People wait for a hot meal at a food stall in a makeshift displacement camp in Khan Younis in southern Gaza on November 11, 2024, amid the ongoing war between Israel and the Palestinian Hamas movement. (AFP)
People wait for a hot meal at a food stall in a makeshift displacement camp in Khan Younis in southern Gaza on November 11, 2024, amid the ongoing war between Israel and the Palestinian Hamas movement. (AFP)

The Biden administration said Tuesday that Israel has made some good but limited progress in increasing the flow of humanitarian aid to Gaza and therefore it will not limit arms transfers to Israel as it had threatened to a month ago if the situation had not improved.  

Relief groups say conditions are worse than at any point in the 13-month-old war.

State Department spokesman Vedant Patel told reporters the progress to date must be supplemented and sustained but "we at this time have not made an assessment that the Israelis are in violation of US law." It requires recipients of military assistance to adhere to international humanitarian law and not impede the provision of such aid.

"We are not giving Israel a pass," Patel said, adding that the steps Israel has taken have not yet made a significant enough difference. "We want to see the totality of the humanitarian situation improve, and we think some of these steps will allow the conditions for that to continue to progress."

The decision from the US — Israel’s key ally and largest provider of arms — comes despite international aid organizations declaring that Israel has failed to meet US demands to allow greater humanitarian access to the Gaza Strip. Hunger experts have warned that the north may already be experiencing famine.

The Biden administration last month set a deadline expiring Tuesday for Israel to "surge" more food and other emergency aid into the Palestinian territory or risk the possibility of scaled-back military support as Israel wages offensives against Hamas in Gaza and Hezbollah in Lebanon.

The obstacles facing aid distribution were on display this week. Even after the Israeli military gave permission for a delivery to the northernmost part of Gaza — virtually cut off from food for more than a month by an Israeli siege — the United Nations said it couldn't deliver most of it because of turmoil and restrictions from Israeli troops on the ground.

In the south, hundreds of truckloads of aid are sitting on the Gaza side of the border because the UN says it cannot reach them to distribute the aid — again because of the threat of lawlessness, theft and Israeli military restrictions.

Israel has announced a series of steps — though their effect was unclear. On Tuesday, it opened a new crossing in central Gaza, outside the city of Deir al-Balah, for aid to enter. It also announced a small expansion of its coastal "humanitarian zone," where hundreds of thousands of Palestinians are sheltering in tent camps. It connected electricity for a desalination plant in Deir al-Balah.

Israel’s new foreign minister, Gideon Saar, appeared to downplay the deadline, telling reporters Monday he was confident "the issue would be solved." The Biden administration may have less leverage after Donald Trump won the presidential election — he was a staunch supporter of Israel in his first term.

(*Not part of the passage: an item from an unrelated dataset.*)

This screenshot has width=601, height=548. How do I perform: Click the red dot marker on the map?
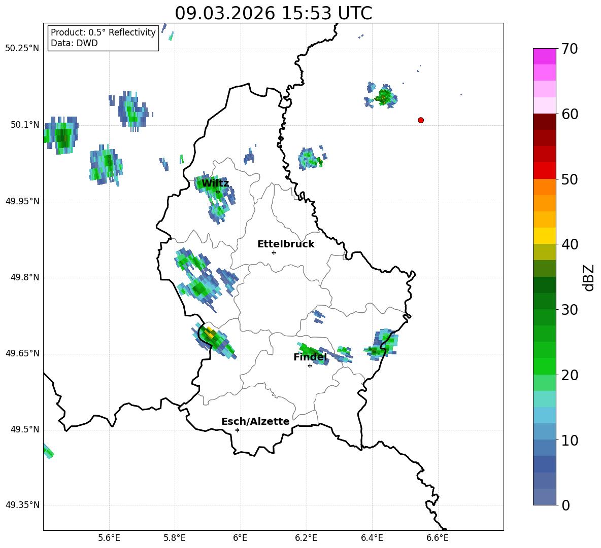(x=420, y=120)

Secretary of State Antony Blinken met with Israeli Prime Minister Benjamin Netanyahu’s closest aide, Ron Dermer, in Washington on Monday to go over the steps that Israel has taken.

Blinken stressed "the importance of ensuring those changes lead to an actual improvement in the dire humanitarian situation in Gaza," the State Department said Tuesday.

President Joe Biden met Tuesday at the White House with Israeli President Isaac Herzog, who said a "major objective" for the US should be reining in Iran and its proxies. Herzog also called for the return of the hostages taken from Israel in the Hamas attack that started the war, to which Biden said, "I agree."

Eight international aid organizations, meanwhile, said in a report Tuesday that "Israel not only failed to meet the US criteria" but also took actions "that dramatically worsened the situation on the ground, particularly in Northern Gaza. … That situation is in an even more dire state today than a month ago."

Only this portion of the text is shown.